## [Instructions for the task]
Begin at the top of the records and copy each line exactly. The line containing "[ date ] (209, 162)" is the last one to include.

** Material for the task follows **

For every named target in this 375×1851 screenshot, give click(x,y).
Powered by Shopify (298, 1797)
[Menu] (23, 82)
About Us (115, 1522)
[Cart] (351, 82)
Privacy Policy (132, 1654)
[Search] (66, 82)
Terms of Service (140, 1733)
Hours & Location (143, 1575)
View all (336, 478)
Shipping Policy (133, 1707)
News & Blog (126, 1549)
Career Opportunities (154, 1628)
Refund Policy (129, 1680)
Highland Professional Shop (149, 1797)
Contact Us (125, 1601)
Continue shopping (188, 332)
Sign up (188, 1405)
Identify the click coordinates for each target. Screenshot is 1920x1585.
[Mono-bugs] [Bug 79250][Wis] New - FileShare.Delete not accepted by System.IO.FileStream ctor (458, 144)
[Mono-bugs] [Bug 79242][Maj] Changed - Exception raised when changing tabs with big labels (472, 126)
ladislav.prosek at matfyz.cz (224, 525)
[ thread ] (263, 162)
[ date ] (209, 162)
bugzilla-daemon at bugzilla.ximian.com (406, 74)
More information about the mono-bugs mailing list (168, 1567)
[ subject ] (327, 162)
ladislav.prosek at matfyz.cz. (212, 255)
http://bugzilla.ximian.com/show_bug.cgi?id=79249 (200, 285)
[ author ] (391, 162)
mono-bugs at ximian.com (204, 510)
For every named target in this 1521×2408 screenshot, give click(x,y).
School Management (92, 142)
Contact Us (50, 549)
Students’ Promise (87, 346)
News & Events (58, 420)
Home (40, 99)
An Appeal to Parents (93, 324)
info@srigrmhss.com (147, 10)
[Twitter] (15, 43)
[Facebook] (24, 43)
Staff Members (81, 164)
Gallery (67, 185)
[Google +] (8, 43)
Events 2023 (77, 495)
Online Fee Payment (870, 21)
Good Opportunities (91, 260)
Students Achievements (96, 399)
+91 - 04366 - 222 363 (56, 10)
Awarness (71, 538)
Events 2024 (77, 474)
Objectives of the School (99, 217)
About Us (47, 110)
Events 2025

** End of Material for the task **

## [Response area]
For every named target in this 375×1851 screenshot, give click(x,y).
Powered by Shopify (298, 1797)
[Menu] (23, 82)
About Us (115, 1522)
[Cart] (351, 82)
Privacy Policy (132, 1654)
[Search] (66, 82)
Terms of Service (140, 1733)
Hours & Location (143, 1575)
View all (336, 478)
Shipping Policy (133, 1707)
News & Blog (126, 1549)
Career Opportunities (154, 1628)
Refund Policy (129, 1680)
Highland Professional Shop (149, 1797)
Contact Us (125, 1601)
Continue shopping (188, 332)
Sign up (188, 1405)
Identify the click coordinates for each target. Screenshot is 1920x1585.
[Mono-bugs] [Bug 79250][Wis] New - FileShare.Delete not accepted by System.IO.FileStream ctor (458, 144)
[Mono-bugs] [Bug 79242][Maj] Changed - Exception raised when changing tabs with big labels (472, 126)
ladislav.prosek at matfyz.cz (224, 525)
[ thread ] (263, 162)
[ date ] (209, 162)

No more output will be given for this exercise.